The election is over - but the campaign continues

  • Published
  • comments
Republican Speaker of the House John Boehner (left) and President Barack Obama at the White House 16 November 2012Image source, AP
Image caption,

The White House has said the president will not agree to a deal that extends tax cuts for the wealthiest Americans

US President Barack Obama is banging home a single message this week - that Republicans should go along with tax cuts for "ordinary Americans" before Congress gets around to any other business.

On Monday, the White House issued a report, external claiming if they did not buy this it would cost everyone more than $2,000 (£1,248) a year.

Today, Tuesday, the president meets owners of small businesses. On Wednesday he will be in the White House with "middle-class Americans". On Friday he will go to Pennsylvania to visit a business.

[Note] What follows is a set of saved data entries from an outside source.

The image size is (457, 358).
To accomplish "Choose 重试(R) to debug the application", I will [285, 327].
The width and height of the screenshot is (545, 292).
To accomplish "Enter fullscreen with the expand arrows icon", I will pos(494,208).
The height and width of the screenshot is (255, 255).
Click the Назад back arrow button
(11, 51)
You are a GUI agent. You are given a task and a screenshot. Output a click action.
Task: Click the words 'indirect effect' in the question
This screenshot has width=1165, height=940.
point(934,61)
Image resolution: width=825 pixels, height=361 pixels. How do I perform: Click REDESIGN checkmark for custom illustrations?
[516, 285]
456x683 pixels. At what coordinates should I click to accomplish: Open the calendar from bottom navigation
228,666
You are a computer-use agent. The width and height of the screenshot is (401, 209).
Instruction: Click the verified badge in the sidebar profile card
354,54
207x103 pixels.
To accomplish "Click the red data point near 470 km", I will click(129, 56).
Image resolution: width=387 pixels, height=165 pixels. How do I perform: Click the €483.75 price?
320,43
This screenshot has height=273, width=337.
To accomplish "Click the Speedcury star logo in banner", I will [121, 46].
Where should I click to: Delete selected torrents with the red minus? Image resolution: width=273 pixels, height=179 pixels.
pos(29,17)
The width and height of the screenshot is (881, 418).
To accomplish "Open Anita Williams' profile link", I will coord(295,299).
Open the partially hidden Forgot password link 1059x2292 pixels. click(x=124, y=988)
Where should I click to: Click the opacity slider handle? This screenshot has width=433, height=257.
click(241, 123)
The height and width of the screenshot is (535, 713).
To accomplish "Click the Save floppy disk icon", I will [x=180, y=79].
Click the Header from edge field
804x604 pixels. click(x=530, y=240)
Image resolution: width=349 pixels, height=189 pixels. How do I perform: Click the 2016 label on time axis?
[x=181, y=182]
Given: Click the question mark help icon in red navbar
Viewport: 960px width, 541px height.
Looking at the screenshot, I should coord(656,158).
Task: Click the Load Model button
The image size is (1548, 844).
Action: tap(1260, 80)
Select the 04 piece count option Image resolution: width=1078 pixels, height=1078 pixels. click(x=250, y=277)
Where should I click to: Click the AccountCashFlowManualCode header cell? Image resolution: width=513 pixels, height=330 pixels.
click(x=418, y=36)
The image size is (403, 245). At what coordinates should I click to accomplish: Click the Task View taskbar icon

President Obama is preaching hard from the bully pulpit, external. Teddy Roosevelt, external once said the main power of the president was the "bully pulpit" - meaning a terrific platform for advocacy rather than using moral strong-arm tactics - but either interpretation fits what the president is doing like a glove.

'Suicide pact'

It is almost as though the election campaign never stopped. But now he is spending the capital he earned by winning.

This is all part of the struggle on the edge of the so-called "fiscal cliff". It is a horrible term, but what it means is a sort of suicide pact between Republicans and Democrats.

If they do not agree to cut the deficit by 1 January 2013, then automatically there will be tax rises and spending cuts that will dismay both parties, and more importantly, would probably send America into a new recession, external, dragging the world economy with it.

It would certainly curb America's budget deficit, but only by ushering in what the Washington Post's wonkblog calls, external "an austerity crisis".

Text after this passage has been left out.